Although the accuracy of "Taiheiki Eiyuden" isn't certain, this color woodblock print fully shows the personalities of two men, Nobunaga ODA and Murashige ARAKI.

The cause of rebellion

There have been various views regarding the cause that Murashige rebelled against Nobunaga ODA, but it remains uncertain. However, it was considered that since Nobunaga had high regard for Murashige and treated him preferentially; he was astonished by the rebellion and once even urged Murashige to reconsider, which was unusual for Nobunaga.

Some have said that Murashige rebelled against Nobunaga at the request of Yoshiaki ASHIKAGA and Ishiyama Honganji Temple, because he was close to them. Settsu Province, ruled by Murashige, was an important place for Hideyoshi TOYOTOMI, of Harima Province, who was advancing to the Chugoku area, and Mitsuhide AKECHI, who was advancing to the Tanba area. It would have been a strategic rebellion because both Hideyoshi and Mitsuhide would be isolated by Murashige's rebellion.

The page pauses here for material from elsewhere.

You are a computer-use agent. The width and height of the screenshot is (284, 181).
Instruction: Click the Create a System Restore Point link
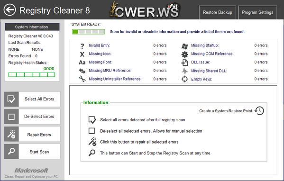[x=226, y=111]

Murashige's vassal Kiyohide NAKAGAWA had secretly sold army provisions to Ishiyama Honganji Temple. Others have said that Murashige feared the punishment if Nobunaga find out the fact, so he rebelled in order to avoid that.

Still others have said that Murashige couldn't stand the haughtiness of Hidekazu HASEGAWA, who was a close adviser of Nobunaga according to "Todaiki".

Others have said that Nobunaga had humiliated Murashige by forcing to eat the bean-jam cakes pierced by the sword when Murashige greeted Nobunaga in Seta, Omi Province in 1573. Others have said that his motive originated from a grudge.

Others have said that it was a conspiracy that emerged following a consultation with Yoshitaka KURODA. It has been said that there was a plan to lure Nobunaga to the place where he could bring a few guards and make a night attack like that of the later Honnoji incident, which resulted in death of Nobunaga. Therefore, he was well treated by Hideyoshi, Ieyasu TOKUGAWA, and others who succeeded to Nobunaga's inheritance and became the country's ruler.